**Textauszug**
▼
Entscheidungsstichwort (Thema)
Vorlage zur Vorabentscheidung. Satzung der Europäischen Schulen. Zuständigkeit der Beschwerdekammer der Europäischen Schulen für die Entscheidung über einen befristeten Arbeitsvertrag zwischen einer Europäischen Schule und einem nicht durch einen Mitgliedstaat zugewiesenen oder abgeordneten Lehrer
Beteiligte
Europäische Schule München |
Tenor
1. Art. 27 Abs. 2 Unterabs. 1 Satz 1 der am 21. Juni 1994 in Luxemburg zwischen den Mitgliedstaaten und den Europäischen Gemeinschaften geschlossenen Vereinbarung über die Satzung der Europäischen Schulen ist dahin auszulegen, dass von einer Europäischen Schule eingestellte Lehrbeauftragte, die nicht von den Mitgliedstaaten abgeordnet werden, anders als das von der Anwendung der Regelung ausgenommene Verwaltungs- und Dienstpersonal zu den in dieser Vorschrift genannten Personen gehören.
▲
**Aufgabe 1**
Schreiben Sie aus dem Textauszug den Abschnitt ab, der mit „Vorlage zur Vorabentscheidung.“ beginnt und mit „genannten Personen gehören.“ endet.
**Aufgabe 2**
Fassen Sie den Absatz des Textauszugs, der mit „1. Art. 27 Abs. 2“ beginnt, kürzer zusammen und behalten Sie dabei seine wesentlichen Angaben bei.
**Aufgabe 3**
Prüfen Sie anhand des Textauszugs, ob die folgenden Aussagen zutreffen. Antworten Sie jeweils mit Ja oder Nein und zitieren Sie die entscheidenden Worte.
(a) Die Vereinbarung über die Satzung der Europäischen Schulen wurde in Luxemburg geschlossen.
(b) Das Verwaltungs- und Dienstpersonal gehört zu den in der Vorschrift genannten Personen.
(c) Als Beteiligte wird die Europäische Schule München genannt.

**Datensatzauszug**
▼
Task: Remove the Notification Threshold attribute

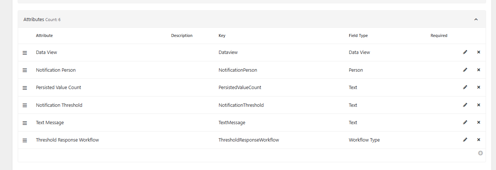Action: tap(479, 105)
▲
▼
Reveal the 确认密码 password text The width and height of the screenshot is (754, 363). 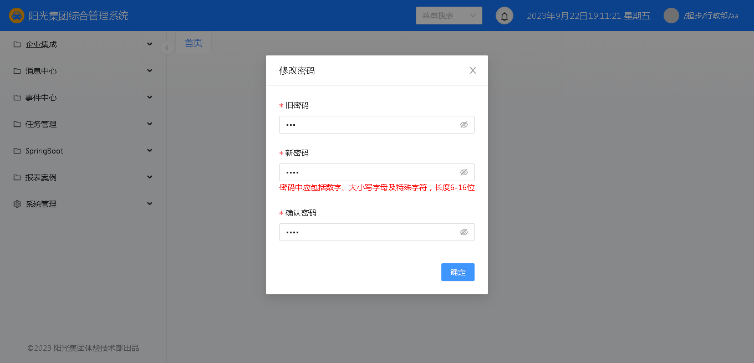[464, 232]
▲
**Schriftliche Antwort 1**
Vorlage zur Vorabentscheidung. Satzung der Europäischen Schulen. Zuständigkeit der Beschwerdekammer der Europäischen Schulen für die Entscheidung über einen befristeten Arbeitsvertrag zwischen einer Europäischen Schule und einem nicht durch einen Mitgliedstaat zugewiesenen oder abgeordneten Lehrer
Beteiligte
Europäische Schule München |
Tenor
1. Art. 27 Abs. 2 Unterabs. 1 Satz 1 der am 21. Juni 1994 in Luxemburg zwischen den Mitgliedstaaten und den Europäischen Gemeinschaften geschlossenen Vereinbarung über die Satzung der Europäischen Schulen ist dahin auszulegen, dass von einer Europäischen Schule eingestellte Lehrbeauftragte, die nicht von den Mitgliedstaaten abgeordnet werden, anders als das von der Anwendung der Regelung ausgenommene Verwaltungs- und Dienstpersonal zu den in dieser Vorschrift genannten Personen gehören.

**Schriftliche Antwort 2**
Art. 27 Abs. 2 Unterabs. 1 Satz 1 der Vereinbarung über die Satzung der Europäischen Schulen erfasst auch Lehrbeauftragte, die eine Europäische Schule selbst einstellt und die nicht von den Mitgliedstaaten abgeordnet werden. Die Vereinbarung wurde am 21. Juni 1994 in Luxemburg zwischen den Mitgliedstaaten und den Europäischen Gemeinschaften geschlossen. Das Verwaltungs- und Dienstpersonal ist dagegen von der Regelung ausgenommen.

**Schriftliche Antwort 3**
(a) Ja: „am 21. Juni 1994 in Luxemburg zwischen den Mitgliedstaaten und den Europäischen Gemeinschaften geschlossenen Vereinbarung“
(b) Nein: „anders als das von der Anwendung der Regelung ausgenommene Verwaltungs- und Dienstpersonal“
(c) Ja: „Europäische Schule München“